When a revolution comes it’s terribly exciting. If you’re young at the time, it forms your character. It’s hard for members of an organisation to say later: “We made a mistake”.
None of the things that were introduced from the 60’s onwards were innovative or helpful to the Faith. They’ve all been done previously by the Church itself and were abandoned or were done by Protestants. Or both.
Acheologists say: “X was done in the year 300, let us revive it”. Now, often it’s the case that X was not done in the way they’ve revived it and/or X was abandoned for good reason. Or the only grounds for X is a shaky quote from a cleric most Catholics have never heard of.
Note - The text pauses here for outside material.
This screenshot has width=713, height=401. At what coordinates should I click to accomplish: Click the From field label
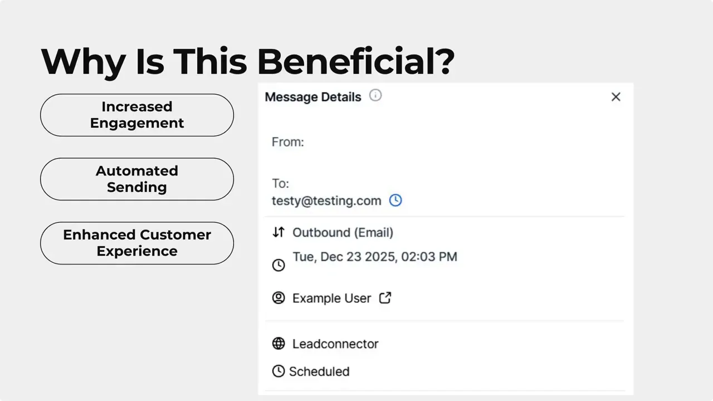tap(288, 142)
The real reason, I say, that all these changes have happened is that there has been a concerted, semi-conscious push in the Church to make the Mass more like a communal meal and to play down uncomfortable aspects of our Faith.
A Catholicism which is easy-going on things like divorce/annulments, liturgical rigour, contraception, sin, Hell, discipline and the roles of men and women makes it much easier for clergy to liaise with the modern world and much easier for a layman to do as he wishes and still claim to be faithful.
Catholics and Christians generally are now slowly realising, once gain, that the World hates Christ, as it has always done. You’re not helping us by permitting CITH and other archeolgisms. The trend is towards ‘Religion is easy and fun. You are important’ instead of ‘Repent, sinner and seek the Sacraments. Humble yourself before Christus Imperator’.
The proposed ideal: an enthusiastic, learned laity seeking their own sanctification in beautiful churches at beautiful masses.
The reality: Mass which gets increasingly ‘phoned in’ in bland churches, as standards are dropped left, right and centre, attended by laity who don’t believe in the Real Presence.